*Written problem a*
According to the forum thread below, what are the ornaments mostly made of?

*Extracted text*
* begin *
# Dragon's hoard



## moustress (Sep 25, 2009)

When I get artsy craftsy, you can never know what I'll do. These were made over a period of about five years before my arthritis got too bothersome. They consist mostly of styrofoam balls, sequins, and pins with a little bit of this and that thrown on for accents.

Many of these have two faces with different designs in similar colors, and I change the way they hang from year to year, and sometimes from day to day while the tree is up.

I was taking them down from the tree, and decoded to take pix while they are still in pretty good condition. Folks used to get these as presents sometimes, but now that's rare, as I haven't made any in about five years. I have enough for my little table top tree, with maybe one or two to spare.


----------



## Laigaie (Mar 7, 2011)

Was there supposed to be a photo in there?


----------



## moustress (Sep 25, 2009)

Look now; I pressed the post button by mistake. 

The cones were made in my family's kitchen from the white pines that grew in front of our house. They are gone, but maybe someday these seeds will find a place to grow.


----------



## The Boggit keeper (Mar 5, 2010)

Lovely! you are talented Moustress  I don't know but they look like they take quite a while to do, I think I'd find coming up with different designs the hard part :lol:


----------



## Rhasputin (Feb 21, 2010)
* end *
*Data listing*
* begin *
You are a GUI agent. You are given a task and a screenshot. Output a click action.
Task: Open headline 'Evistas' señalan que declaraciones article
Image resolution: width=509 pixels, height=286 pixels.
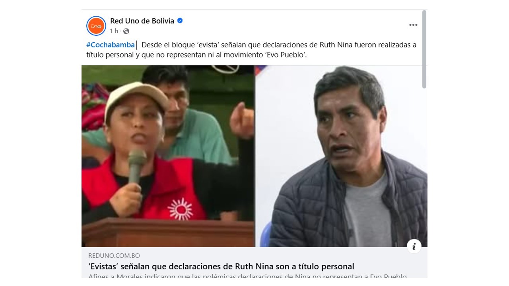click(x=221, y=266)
* end *
* begin *
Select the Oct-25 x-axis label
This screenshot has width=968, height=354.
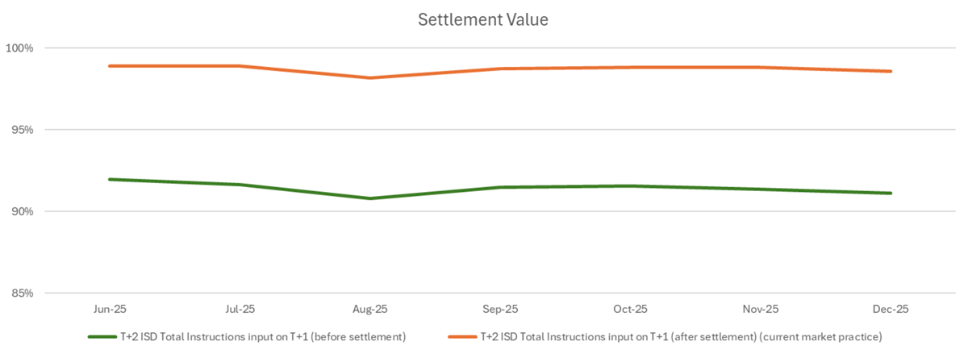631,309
* end *
* begin *
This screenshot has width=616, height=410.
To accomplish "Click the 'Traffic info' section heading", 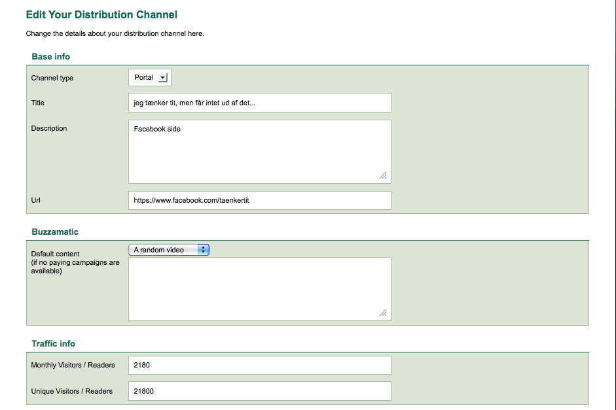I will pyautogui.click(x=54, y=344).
* end *
*Written problem b*
Please repeat the records from the line with "You are a GUI" to the line with "click(x=221, y=266)", increasing every coordinate in the answers by 107. Leave the pictures out.

*Written reply a*
Styrofoam balls, sequins, and pins.

*Written reply b*
You are a GUI agent. You are given a task and a screenshot. Output a click action.
Task: Open headline 'Evistas' señalan que declaraciones article
Image resolution: width=509 pixels, height=286 pixels.
click(x=328, y=373)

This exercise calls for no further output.